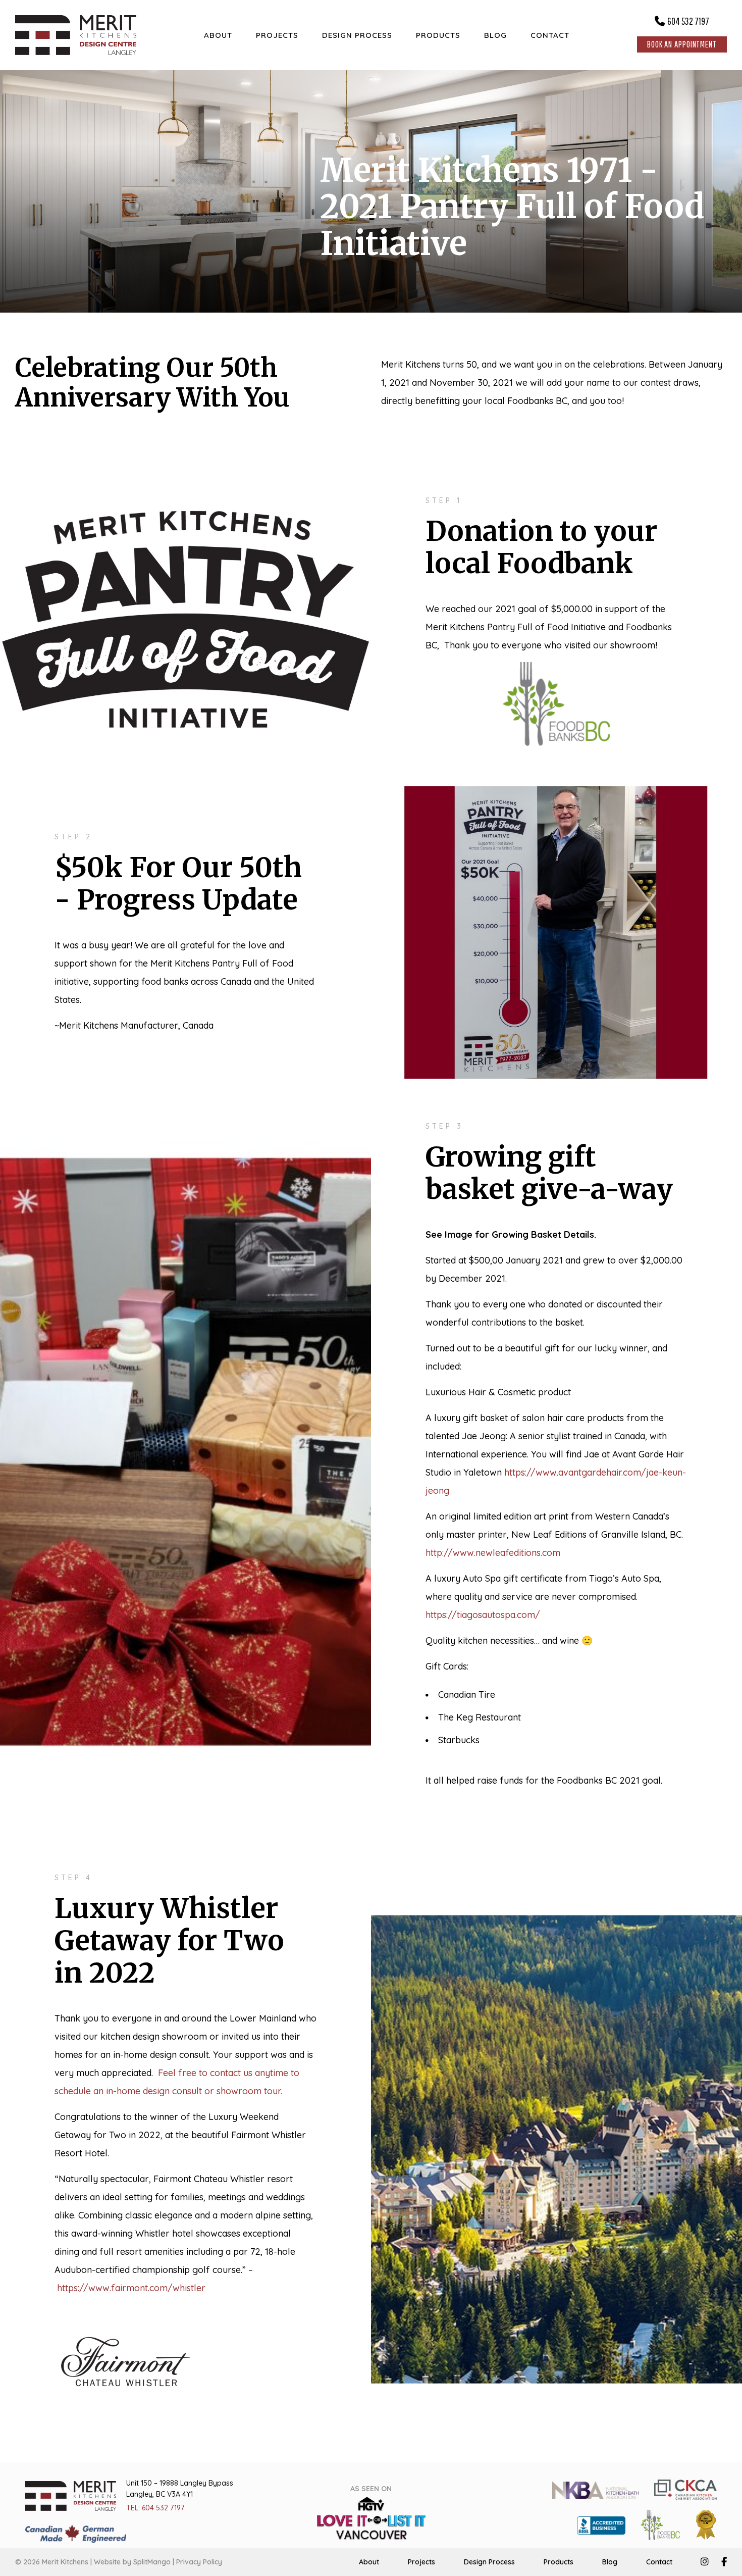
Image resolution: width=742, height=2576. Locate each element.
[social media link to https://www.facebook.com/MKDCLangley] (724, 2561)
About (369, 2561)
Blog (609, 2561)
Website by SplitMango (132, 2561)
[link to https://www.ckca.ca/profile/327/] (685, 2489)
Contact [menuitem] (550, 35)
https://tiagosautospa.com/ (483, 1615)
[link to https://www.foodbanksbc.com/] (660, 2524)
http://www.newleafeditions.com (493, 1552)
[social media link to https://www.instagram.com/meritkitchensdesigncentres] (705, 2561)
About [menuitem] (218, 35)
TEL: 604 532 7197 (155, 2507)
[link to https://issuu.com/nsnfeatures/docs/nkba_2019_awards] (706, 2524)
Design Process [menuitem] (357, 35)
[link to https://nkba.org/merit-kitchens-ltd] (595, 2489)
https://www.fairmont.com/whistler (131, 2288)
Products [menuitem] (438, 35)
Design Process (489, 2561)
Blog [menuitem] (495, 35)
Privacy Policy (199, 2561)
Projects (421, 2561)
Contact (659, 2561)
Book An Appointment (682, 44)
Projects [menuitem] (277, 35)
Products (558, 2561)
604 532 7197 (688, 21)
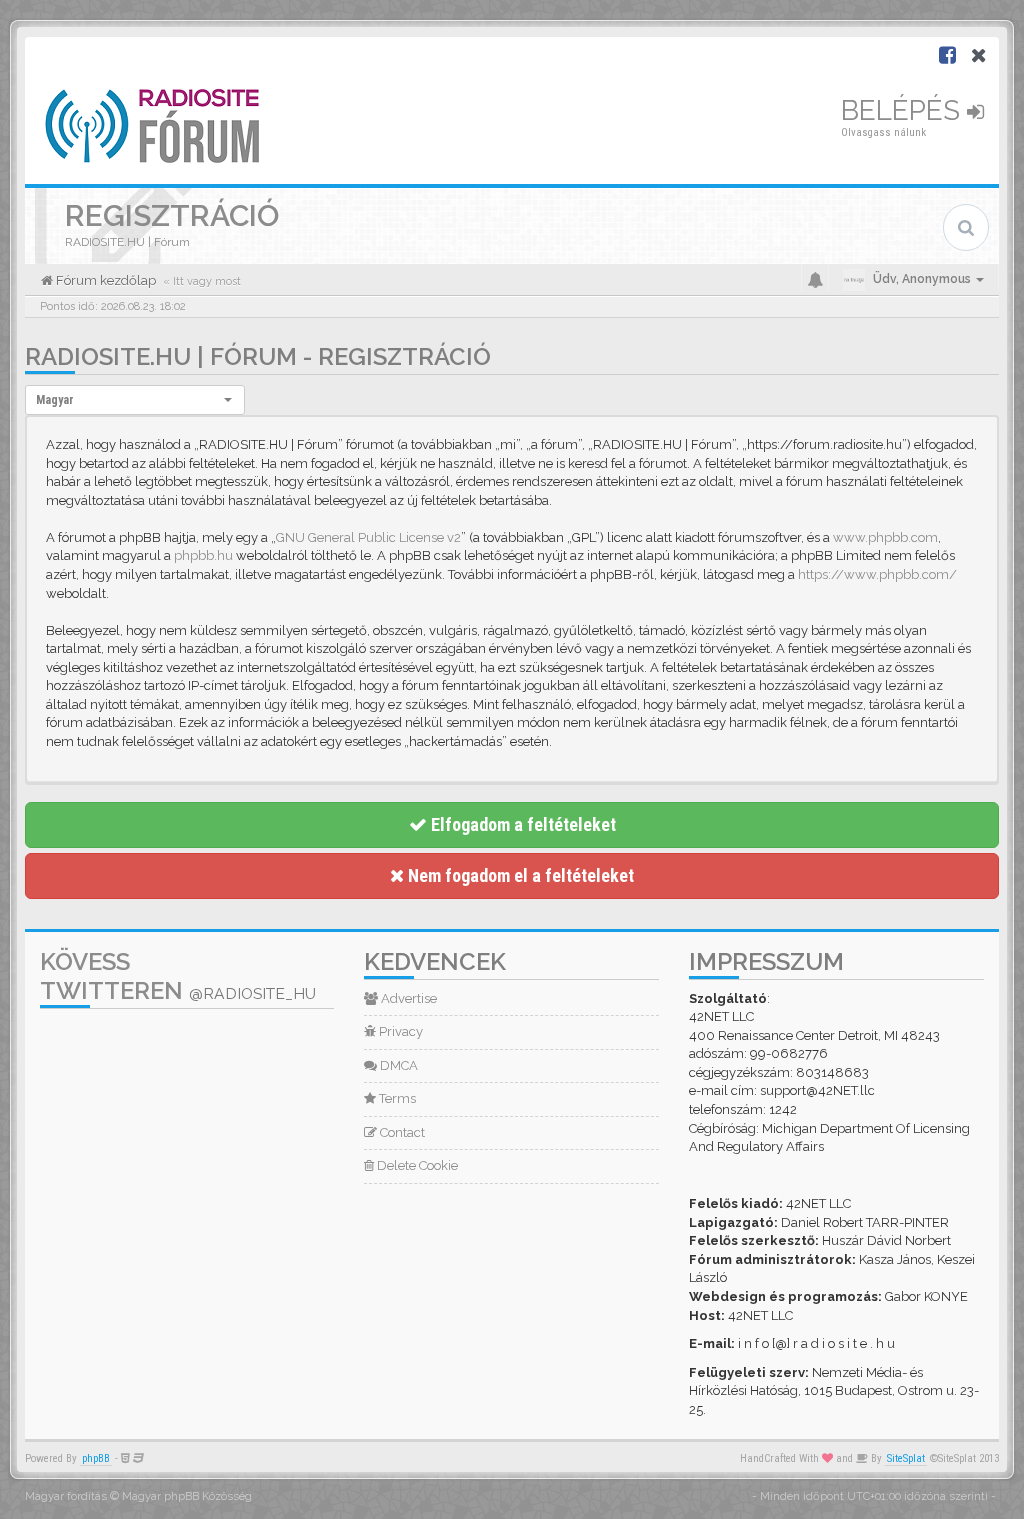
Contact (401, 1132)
● ● ● ●
**Problem statement:** Would you copy every line of the entries that includes the word "Process"?

**Task solution:**
Design Process [menuitem] (357, 35)
Design Process (489, 2561)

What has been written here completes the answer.